Por Scott Armstrong
“On hearing this, Jesus said, ‘It is not the healthy who need a doctor, but the sick. But go and learn what this means: ‘I desire mercy, not sacrifice.’ For I have not come to call the righteous, but sinners'” Matthew 9:12-13 NIV.
(Read Matthew 9:9-13)
I have to admit. The Emergency Room is not my favorite place in the world. There is need all around you. Children coughing, tired parents, twisted ankles, even some serious emergencies that waver between life and death.
What would happen if a completely healthy man walked into the E.R. and demanded to be treated? All the sick people in the waiting room are miserably biding their time until they can be seen. The hospital rooms are full with injured people in the middle of operations and treatments and care. And one guy decides he is more important than anybody and has to immediately be seen by a doctor. No reason, really. He just wants the attention.
Does it sound ridiculous? It should.
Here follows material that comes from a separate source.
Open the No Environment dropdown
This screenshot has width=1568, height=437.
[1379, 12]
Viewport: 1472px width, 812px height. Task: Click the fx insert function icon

And yet, many Christians—maybe you and I—spend our time focusing on all the healthy people while failing to recognize we’re in the middle of the Emergency Room.
I love the simple passage we read today. Matthew is writing about his own calling. He doesn’t spend a long time describing the scene, but you can tell Matthew remembers it well. He remembers the things said about him, his friends, his Lord. That day was the day that transformed Matthew. He went from sick to healthy in a span of hours. And now his mission is to tell the world that the Doctor has come with a cure. That’s why he’s writing this in the first place.
If we have come to Christ and have a relationship with him, we are—at least according to these verses—healthy. Sure, we all need to grow. Not one of us has outgrown our need for Jesus. But part of our responsibility after being healed is to leave the hospital and bring more sick people to the Doctor! The day Matthew met the Doctor he was bringing others to him. Years later he wrote the words that we just read because he wanted all to know that Jesus spent his entire life—and awful death—saving sinners.
The question is: are you doing the same? Are you really convinced that people are going to hell without Christ? You have been given the cure. What are you doing to spread that cure to those who are dying without it?